■ **What to work on**:
The lines to copy run from the one containing "Screen dimensions: 980x1229" to the very end of the records; give them exactly, and only them, without pictures.

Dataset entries
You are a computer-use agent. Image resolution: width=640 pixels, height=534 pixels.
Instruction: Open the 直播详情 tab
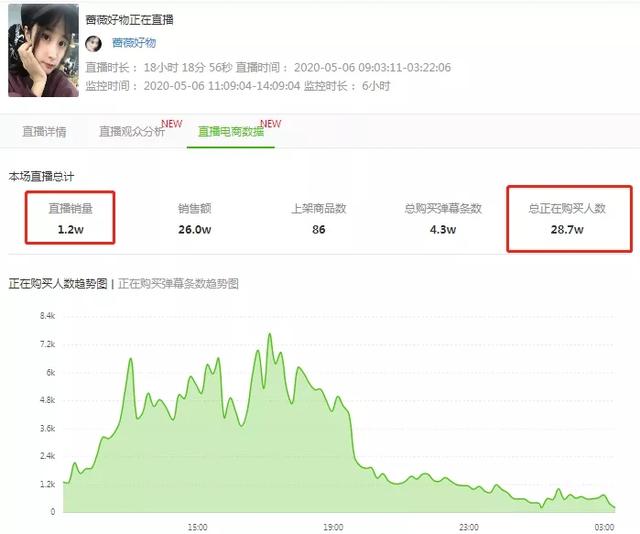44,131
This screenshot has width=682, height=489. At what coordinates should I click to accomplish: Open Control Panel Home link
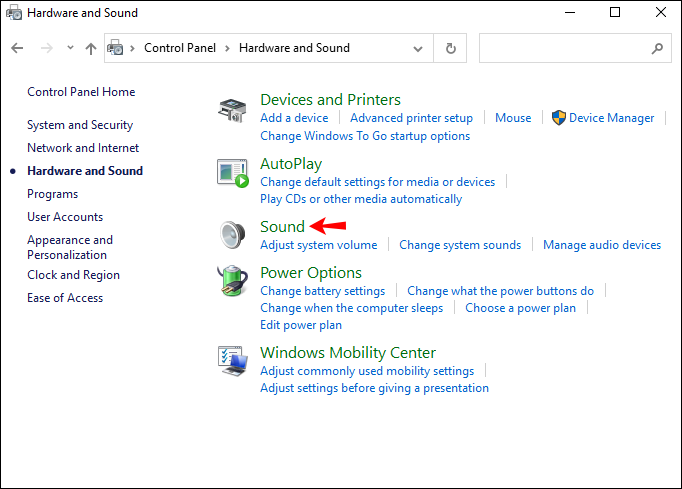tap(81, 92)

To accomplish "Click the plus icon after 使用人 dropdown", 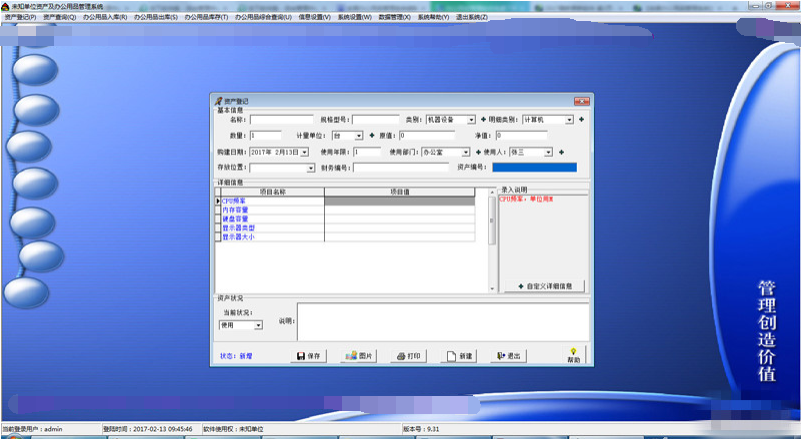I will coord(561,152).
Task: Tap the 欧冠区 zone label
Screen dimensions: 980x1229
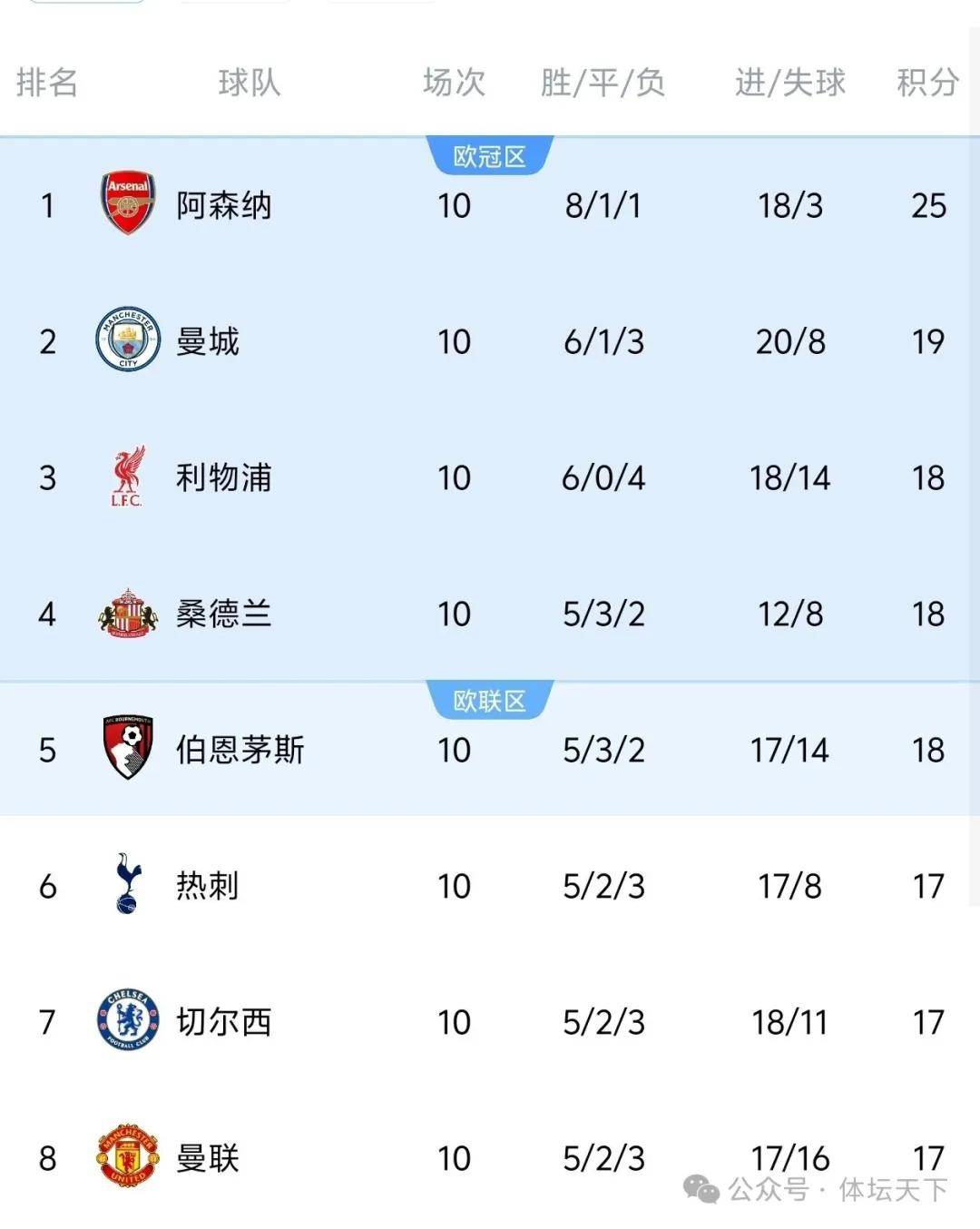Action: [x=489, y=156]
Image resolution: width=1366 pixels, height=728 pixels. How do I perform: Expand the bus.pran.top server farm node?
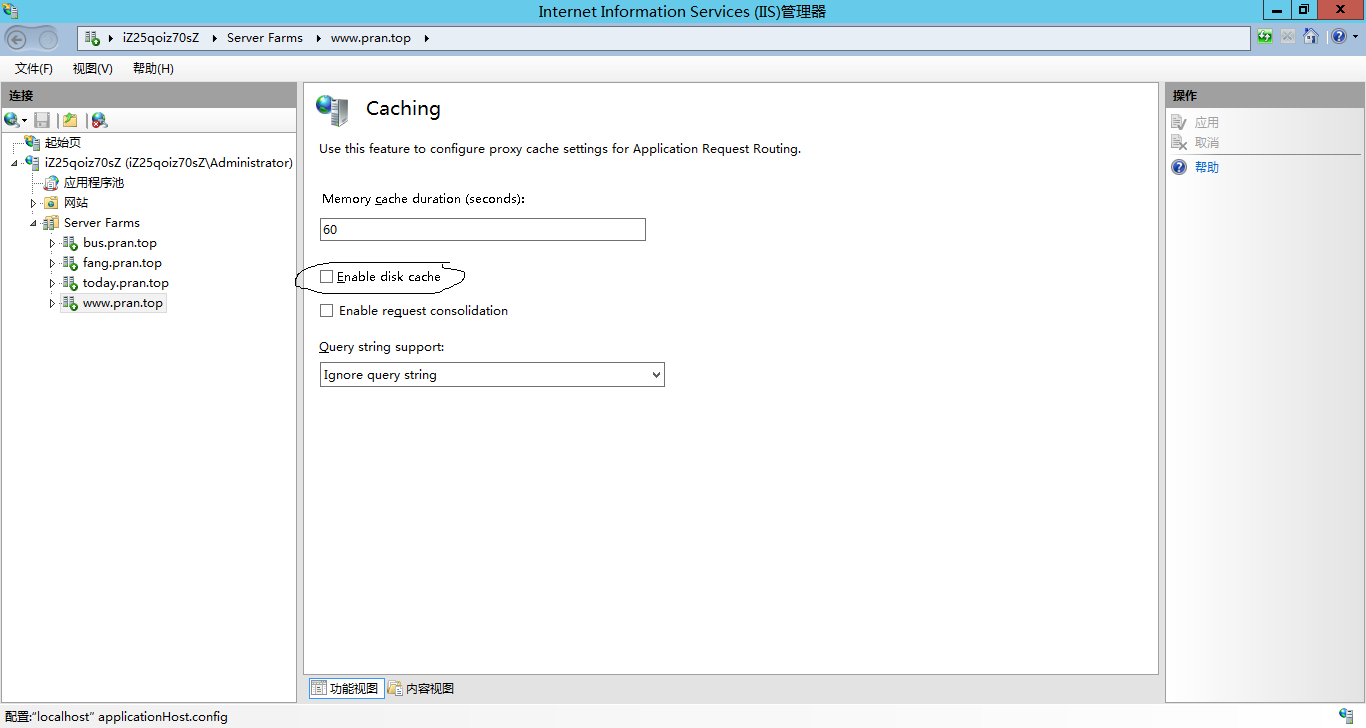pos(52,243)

■ **Result**:
Screen dimensions: 980x1229
Action: [x=489, y=156]
Image resolution: width=1366 pixels, height=728 pixels. How do I perform: Expand the bus.pran.top server farm node?
pos(52,243)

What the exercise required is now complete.